In the last year, I got premature-promotion at work, learned swimming, started volunteering more in the reading club, started working out 3–4 times a week, and wrote technical blogs as well. Recently I started learning to sketch (the cover image of this blog is sketched by me).
I attended family functions in my hometown and all major festivals. I am very busy at work, but I still have a lot of time left for myself, my friends, and my family.
Here, I am not lucky—I am developing this skill.
I used to struggle a lot, but I learned this from a senior architect at my previous company, where I joined a cohort. (That's why I recommend joining a good community.)
I still need to improve a lot, but I am definitely better than I was a year ago.
Earlier, I used to get nervous if I failed to learn anything in a week.

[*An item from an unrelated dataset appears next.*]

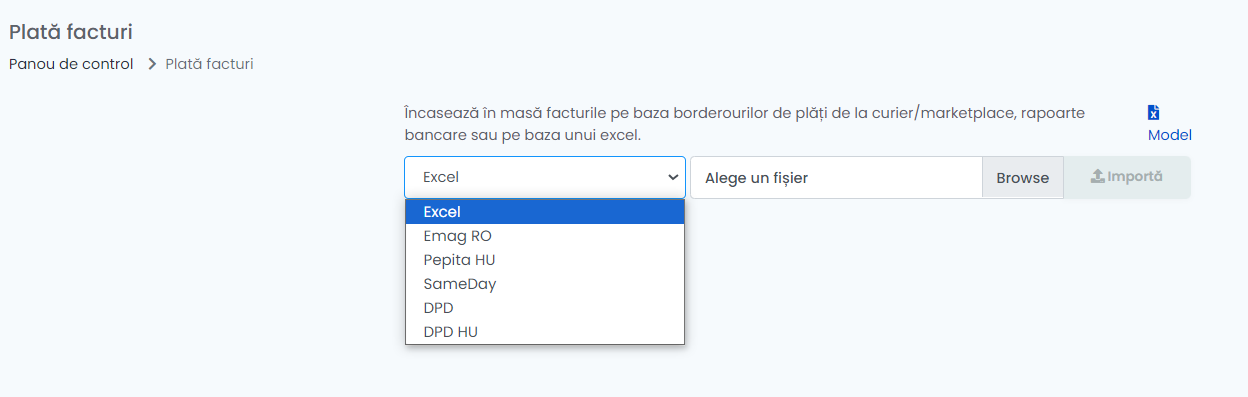1248x397 pixels.
Task: Click the Importă button
Action: coord(1127,177)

But slowly, I realized that this is fine.
It is normal to have an unproductive week, but don't forget to add things to your backlog or To-Do list; otherwise, you will forget them.
One piece of advice I would give is this: always keep your brain under some form of productive stress.
Software engineering is not only about knowledge; it is also about thinking. If you stop challenging yourself for long periods, you may notice that your problem-solving speed, curiosity, and ability to grasp new concepts start to decline.
You do not have to participate in coding contests if that is not your thing. But you should regularly do something that pushes your limits.
That could be:
If you do not use your muscles, they weaken over time. The same applies to your ability to learn and think deeply. Keep your brain under load, and learning new things will become significantly easier throughout your career.
If you take only one thing from this article, let it be this: You do not need to be the smartest engineer in the room. You do not need to read every paper. You do not need to know every framework. You only need to remain curious and consistent. Technology changes quickly, but the ability to learn has remained the most valuable skill throughout every generation of software engineering. Build that skill, and you will adapt to whatever comes next. I would love to hear your thoughts and how you keep yourself updated in this rapidly changing industry.